2023-01-20_11-48-813_testgroup519_arc_export
├── GITLAB_REVISION
├── GITLAB_VERSION
├── lfs-objects
│   └── 45a5d77993d525cdda15d08e63c34339a1bf49a43756a05908082bb04b4c4087
├── lfs-objects.json
├── project.bundle
├── project.design.bundle
├── snippets
├── tree
│   ├── project
│   │   ├── auto_devops.ndjson
│   │   ├── boards.ndjson
│   │   ├── ci_cd_settings.ndjson
│   │   ├── ci_pipelines.ndjson
│   │   ├── container_expiration_policy.ndjson
│   │   ├── custom_attributes.ndjson
│   │   ├── error_tracking_setting.ndjson
│   │   ├── external_pull_requests.ndjson
│   │   ├── issues.ndjson
│   │   ├── labels.ndjson
│   │   ├── merge_requests.ndjson
│   │   ├── metrics_setting.ndjson
│   │   ├── milestones.ndjson
│   │   ├── pipeline_schedules.ndjson
│   │   ├── project_badges.ndjson
│   │   ├── project_feature.ndjson
│   │   ├── project_members.ndjson
│   │   ├── prometheus_metrics.ndjson
│   │   ├── protected_branches.ndjson
│   │   ├── protected_environments.ndjson
│   │   ├── protected_tags.ndjson
│   │   ├── push_rule.ndjson
│   │   ├── releases.ndjson
│   │   ├── security_setting.ndjson
│   │   ├── service_desk_setting.ndjson
│   │   └── snippets.ndjson
│   └── project.json
├── uploads
│   └── 8b4f7247f154d0b77c5d7d13e16cb904
│       └── Infra___Releng_2022.jpg
└── VERSION

7 directories, 35 files

Following is the explanation of some of the files found in the archive:

  • GitLab metadata files (version and revision)

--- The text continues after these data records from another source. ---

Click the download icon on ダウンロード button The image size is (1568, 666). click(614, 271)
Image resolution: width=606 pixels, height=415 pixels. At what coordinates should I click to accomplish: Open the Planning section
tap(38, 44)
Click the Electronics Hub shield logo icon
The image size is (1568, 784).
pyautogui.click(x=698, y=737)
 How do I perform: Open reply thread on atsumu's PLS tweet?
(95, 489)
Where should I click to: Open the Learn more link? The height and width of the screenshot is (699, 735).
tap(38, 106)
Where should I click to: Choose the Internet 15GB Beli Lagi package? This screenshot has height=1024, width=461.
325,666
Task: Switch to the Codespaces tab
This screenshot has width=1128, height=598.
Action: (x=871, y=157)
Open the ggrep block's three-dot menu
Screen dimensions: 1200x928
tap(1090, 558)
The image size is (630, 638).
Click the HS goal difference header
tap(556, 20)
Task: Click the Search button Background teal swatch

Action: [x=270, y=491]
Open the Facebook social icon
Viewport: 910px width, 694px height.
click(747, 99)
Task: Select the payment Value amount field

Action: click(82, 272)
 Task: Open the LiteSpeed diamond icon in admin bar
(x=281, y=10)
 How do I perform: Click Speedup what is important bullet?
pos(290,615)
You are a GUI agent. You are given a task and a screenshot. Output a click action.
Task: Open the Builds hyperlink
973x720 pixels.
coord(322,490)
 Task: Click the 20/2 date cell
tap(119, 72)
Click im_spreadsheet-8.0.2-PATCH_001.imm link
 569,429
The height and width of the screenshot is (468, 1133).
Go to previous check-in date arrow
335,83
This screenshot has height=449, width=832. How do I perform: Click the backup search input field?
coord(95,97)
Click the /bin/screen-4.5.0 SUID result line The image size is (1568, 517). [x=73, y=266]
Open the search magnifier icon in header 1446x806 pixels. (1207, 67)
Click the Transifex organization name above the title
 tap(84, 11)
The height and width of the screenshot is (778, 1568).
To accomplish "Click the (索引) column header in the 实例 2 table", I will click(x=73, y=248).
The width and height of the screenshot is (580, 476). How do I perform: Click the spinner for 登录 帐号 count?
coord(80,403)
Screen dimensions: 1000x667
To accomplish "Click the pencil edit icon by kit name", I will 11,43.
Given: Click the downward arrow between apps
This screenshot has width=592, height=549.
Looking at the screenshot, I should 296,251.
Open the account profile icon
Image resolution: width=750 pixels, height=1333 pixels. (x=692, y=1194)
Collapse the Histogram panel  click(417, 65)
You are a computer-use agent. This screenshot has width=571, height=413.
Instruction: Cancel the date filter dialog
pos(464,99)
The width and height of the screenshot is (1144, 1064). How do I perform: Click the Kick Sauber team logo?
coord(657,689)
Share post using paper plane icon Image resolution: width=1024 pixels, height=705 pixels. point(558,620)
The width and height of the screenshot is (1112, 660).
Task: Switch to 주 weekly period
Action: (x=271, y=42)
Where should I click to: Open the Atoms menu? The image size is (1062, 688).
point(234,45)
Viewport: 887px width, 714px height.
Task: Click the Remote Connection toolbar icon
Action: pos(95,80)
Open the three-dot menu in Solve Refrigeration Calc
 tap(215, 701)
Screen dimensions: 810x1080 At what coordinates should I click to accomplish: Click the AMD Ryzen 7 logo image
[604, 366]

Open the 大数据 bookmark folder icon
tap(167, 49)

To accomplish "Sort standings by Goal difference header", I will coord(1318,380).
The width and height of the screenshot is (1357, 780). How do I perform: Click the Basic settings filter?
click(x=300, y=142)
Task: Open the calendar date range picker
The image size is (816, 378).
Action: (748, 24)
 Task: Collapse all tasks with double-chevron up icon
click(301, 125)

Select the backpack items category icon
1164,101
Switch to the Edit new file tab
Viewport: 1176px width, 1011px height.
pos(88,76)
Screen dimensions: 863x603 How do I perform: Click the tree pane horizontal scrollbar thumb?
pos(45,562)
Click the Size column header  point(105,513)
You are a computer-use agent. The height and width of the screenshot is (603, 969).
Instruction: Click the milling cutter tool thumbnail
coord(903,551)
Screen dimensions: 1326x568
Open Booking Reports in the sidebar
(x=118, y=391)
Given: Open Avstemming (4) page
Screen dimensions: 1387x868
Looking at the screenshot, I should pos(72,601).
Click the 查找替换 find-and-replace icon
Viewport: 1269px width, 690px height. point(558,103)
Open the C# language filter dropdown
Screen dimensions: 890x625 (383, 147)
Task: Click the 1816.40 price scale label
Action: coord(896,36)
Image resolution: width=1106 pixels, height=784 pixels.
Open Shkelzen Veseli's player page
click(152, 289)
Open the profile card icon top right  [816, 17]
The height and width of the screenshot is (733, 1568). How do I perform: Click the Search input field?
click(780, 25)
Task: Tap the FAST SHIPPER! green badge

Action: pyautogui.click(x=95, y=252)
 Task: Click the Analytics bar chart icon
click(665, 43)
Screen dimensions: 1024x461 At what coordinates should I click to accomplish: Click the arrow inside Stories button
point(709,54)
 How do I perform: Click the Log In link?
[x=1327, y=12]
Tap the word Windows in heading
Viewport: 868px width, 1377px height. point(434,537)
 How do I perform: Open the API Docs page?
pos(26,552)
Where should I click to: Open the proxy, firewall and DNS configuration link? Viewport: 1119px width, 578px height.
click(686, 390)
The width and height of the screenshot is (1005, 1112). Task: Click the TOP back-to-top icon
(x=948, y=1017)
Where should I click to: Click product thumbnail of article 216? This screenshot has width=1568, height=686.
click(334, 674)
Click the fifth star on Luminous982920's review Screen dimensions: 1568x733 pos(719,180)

  • .bundle file which is created by git bundle command. You can easily look at the content of .bundle file by using git clone command.

  • .design.bundle contains all the attachments from issues and merge requests. It is a repository file bundled by git bundle command.

  • lsf-object.json contains list of hashes of designs and their mapping to issue id or merge request id. This is something we can skip, because Pagure doesn’t have this feature.

  • VERSION file contains version, but I was not able what this version refers to. My assumption is that it’s version of the export tool.

  • lfs-objects/ folder contains all the designs named by hash. This is something we can skip, because Pagure doesn’t have this feature.

  • snippets/ folder contains GitLab snippets.

  • tree/project.json file contains all the project metadata in JSON format.

  • tree/project/ contains files in ndjson format describing various objects defined in GitLab project. For purpose of this investigation only issues.ndjson and merge_requests.ndjson are important for us.

  • uploads/ folder contains all the attachments from issues or merge requests.

Conversion of Pagure project to GitLab file formats

For purpose of the investigation I tried to convert ARC project hosted on Pagure to GitLab import format. For this purpose I started with the export generated by GitLab and changed files to correspond to what I want to import.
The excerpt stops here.